Anguillid herpesvirus 1 transcriptomics

We used deep sequencing of poly(A) RNA to characterize the transcriptome of an economically important eel herpesvirus, anguillid herpesvirus 1 (AngHV1), at a stage during the lytic life cycle when infectious virus was being produced. In contrast to mammalian herpesviruses, the overall level of antisense transcription from the 248526 bp genome was low, amounting to only 1.5% of transcription in predicted protein-coding regions, and no abundant, nonoverlapping, noncoding RNAs were identified. RNA splicing was found to be more common than had been anticipated previously. Counting the 10634 bp terminal direct repeat once, 100 splice junctions were identified, of which 58 were inferred to be the most likely to be functional because they represent splicing between protein-coding exons or between 5-untranslated regions and protein-coding exons.
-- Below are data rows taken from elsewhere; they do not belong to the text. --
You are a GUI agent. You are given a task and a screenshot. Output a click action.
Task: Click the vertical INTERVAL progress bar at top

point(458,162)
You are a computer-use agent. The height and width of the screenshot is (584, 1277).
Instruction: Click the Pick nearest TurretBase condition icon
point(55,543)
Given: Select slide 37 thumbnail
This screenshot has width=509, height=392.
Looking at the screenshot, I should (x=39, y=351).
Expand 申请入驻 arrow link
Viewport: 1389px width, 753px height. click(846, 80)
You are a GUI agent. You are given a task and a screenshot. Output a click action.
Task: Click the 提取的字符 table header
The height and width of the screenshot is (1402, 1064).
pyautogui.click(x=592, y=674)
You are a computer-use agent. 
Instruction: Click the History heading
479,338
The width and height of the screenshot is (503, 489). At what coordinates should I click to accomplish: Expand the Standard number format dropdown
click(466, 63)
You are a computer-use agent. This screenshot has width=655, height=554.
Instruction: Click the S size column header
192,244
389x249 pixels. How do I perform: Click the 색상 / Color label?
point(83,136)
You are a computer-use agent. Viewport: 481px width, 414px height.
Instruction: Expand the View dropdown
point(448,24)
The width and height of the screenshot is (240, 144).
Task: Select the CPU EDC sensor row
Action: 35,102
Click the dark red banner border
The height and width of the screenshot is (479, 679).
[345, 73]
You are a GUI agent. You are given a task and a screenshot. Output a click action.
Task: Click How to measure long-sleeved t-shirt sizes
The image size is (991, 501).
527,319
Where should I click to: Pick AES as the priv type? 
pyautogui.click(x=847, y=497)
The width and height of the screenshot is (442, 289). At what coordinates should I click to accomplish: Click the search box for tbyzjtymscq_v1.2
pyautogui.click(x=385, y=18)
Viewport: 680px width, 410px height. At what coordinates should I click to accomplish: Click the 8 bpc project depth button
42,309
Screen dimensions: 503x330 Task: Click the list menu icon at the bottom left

Each of the 30 most highly represented of the 58 splice junctions was confirmed by RT-PCR. We also used deep sequencing to identify numerous putative 5- and 3-ends of AngHV1 transcripts, confirming some of these and adding others by RACE. The findings prompted a revision of the AngHV1 genome map to include a total of 129 protein-coding genes, five of which are duplicated in the terminal direct repeat. Eleven genes contain integral, spliced protein-coding exons, and nine contain 5-untranslated exons or, because of alternative splicing, 5-untranslated and 5-translated exons. The results of this study sharpen our understanding of AngHV1 genomics, and provide the first detailed view of a fish herpesvirus transcriptome.